Schema and reference for Monitors

Overview

This page describes the schemas for a Monitor, along with detailed explanations of constructs, expression syntax and semantics.

Schema for Monitor

A monitor specifies how often a monitor function should run and with which arguments.

_type: "Monitor"
name: string
description?: string
function: string
arguments:
  <dependent on monitor function>
intervalSeconds: integer
remediationHint?: string
status?: "ENABLED" | "DISABLED"       # defaults to "DISABLED"
tags:
  <key>: <value>
identifier?: string

_type: SUSE® Observability needs to know this is a monitor so, value always needs to be Monitor
name: The name of the monitor
description: A description of the monitor.
function: A reference to the monitor function that will execute the monitor.
intervalSeconds: The interval at which the monitor executes. For regular real-time metric 30 seconds is advised. For longer-running analytical metric queries a bigger interval is recommended.
remediationHint: A description of what the user can do when the monitor fails. The format is markdown, with optionally use of handlebars variables to customize the hint based on time series or other data (more explanation below).
status: Either "DISABLED" or "ENABLED". Determines whether the monitor will run or not.
tags: Add tags to the monitor to help organize them in the monitors overview of your SUSE® Observability instance, http://your-instance/#/monitors
identifier: An identifier of the form urn:stackpack:<stackpack-name>:monitor:.... which uniquely identifies the monitor when updating its configuration.

Monitor Functions

Threshold

Triggers a health state when a given threshold is exceeded for a specified metric query. Different thresholds can be set on particular resources with the help of annotations.

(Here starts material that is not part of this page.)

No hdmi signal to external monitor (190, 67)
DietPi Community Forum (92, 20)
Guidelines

function: {{ get "urn:stackpack:common:monitor-function:threshold" }}
arguments:
  metric:
    query: string
    unit: string
    aliasTemplate: string
  comparator: GTE | GT | LTE | LT     # how to compare metric value to threshold
  threshold: double
  failureState: CRITICAL | DEVIATING | UNKNOWN
  urnTemplate: string
  titleTemplate: string

query: A PromQL query. Use the metric explorer of your SUSE® Observability instance, http://your-instance/#/metrics, and use it to construct query for the metric of interest.
unit: The unit of the values in the time series returned by the query or queries, used to render the Y-axis of the chart. See the supported units reference for all units.
aliasTemplate: An alias for time series in the metric chart. This is a template that can substitute labels from the time series using the ${my_label} placeholder.
comparator: Choose one of LTE/LT/GTE/GT to compare the threshold against the metric. Time series for which <metric> <comparator> <threshold> holds true will produce the failure state.
threshold: A numeric threshold to compare against.
failureState: Either "CRITICAL" or "DEVIATING". "CRITICAL" will show as read in SUSE® Observability and "DEVIATING" as orange, to denote different severity.
urnTemplate: A template to construct the urn of the component a result of the monitor will be bound to.
titleTemplate: A title for the result of a monitor. Because multiple monitor results can bind to the same component, it’s possible to substitute time series labels using the ${my_label} placeholder.

Derived State

Derives its state from the dependencies of the components which health state is based on observations. It produces the most critical state of the top-most dependencies. For details, see the Derived State Monitors page.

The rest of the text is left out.